Spinney, Laura. (2017). Pale rider: the Spanish flu of 1918 and how it changed the world. Vintage. p. 36.
As wartime censorship suppressed the reporting of the flu in allied countries, the news of its spread in Spain (which was neutral in WW1) went across and countries like America, France, and Britain were quick to assign the name and the blame- “Spanish flu”. Thus, as the disease arrived across nations, the practice of blaming an already existing common “national enemy” or a particular group was followed.
This also relates to what we read earlier in the Justin Stearns’ 2009 essay “New Directions in the Study of Religious Responses to the Black Death”. Stearns writes:
One irony deserves to be mentioned in this context, namely that where Jewish authors at times refer to the plagues God sent upon Pharaoh and the Egyptians as a sign of God’s ability to punish sinners, Muslim scholars at times cite a Prophetic tradition explaining that the origin of plague lies in a punishment that God sent down upon the Jews long ago, and Pope Clement VI noted in a mass the example of David’s sin resulting in the punishment of the people of Israel by plague (Second Samuel 24:15–19).
Stearns, Justin. (2009). New Directions in the Study of Religious Responses to the Black Death 1. History Compass, vol. 7(5), p. 1363-1375.
Religious groups also promptly assigned the blame of the plague on other groups, finding a common enemy and cause for their own group (reminds me of this meme). For example, with the current pandemic in India, this was done by blaming Muslims, an already persecuted minority, by pointing to a Muslim religious gathering as the root cause of the infection’s rampage in the country.

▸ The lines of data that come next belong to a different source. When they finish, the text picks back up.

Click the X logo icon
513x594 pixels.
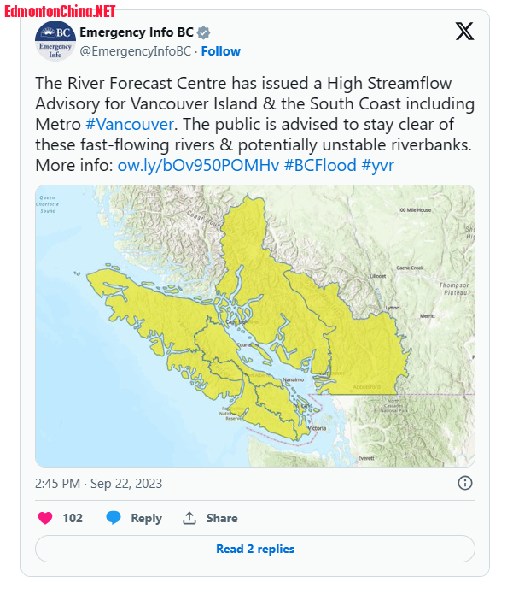coord(464,32)
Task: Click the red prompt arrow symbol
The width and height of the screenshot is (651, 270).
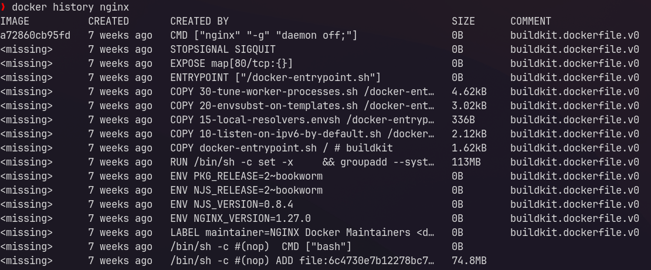Action: (3, 7)
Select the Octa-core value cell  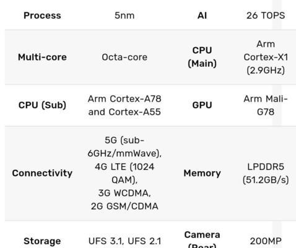pyautogui.click(x=124, y=57)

This practice of blaming gives a persona to the hitherto unfamiliar and strange disease and provides an unjustified but easy channel for venting out the anger and hate against the disease by putting it on the blamed group. To prevent such unjustified names (and to some extent the blames) from sticking around or even making it to official proceedings, the World Health Organization (WHO) has instated naming conventions that prevent the use of specific identifiers such as places, people or animals. The naming COVID-19, shorthand for COronaVIrus Disease – 2019, does follow these protocols. However, we are all also familiar with the American president calling COVID-19 the “Chinese Virus”. Hence, it is up to us and especially leaders in power, to be careful of the implication of the names we do use in our vocabulary.
P.S. On the lighter side of things, sometimes this name and blame game does not have to come down to a particular group as was the case when the 1918 influenza pandemic came to Spain:
So who were Spaniards to blame? A popular song provided the answer. The hit show in Madrid at the time the flu arrived was The Song of Forgetting, an operetta based on the legend of Don Juan. It contained a catchy tune called ‘The Soldier of Naples’, so when a catchy disease appeared in their midst, Madrileños quickly dubbed it the ‘Naples Soldier’.
Spinney, Laura. (2017). Pale rider: the Spanish flu of 1918 and how it changed the world. Vintage. p. 36.
This is great, Yaman. Thanks. I’ve been meaning to look at the Laura Spinney book more closely: I take it you would recommend it?
Definitely! Full disclosure that I read only a couple of chapters around the naming, but the information was super interesting. I also enjoyed the writing style a lot, the author was really clear and quite funny at times (which I always appreciate).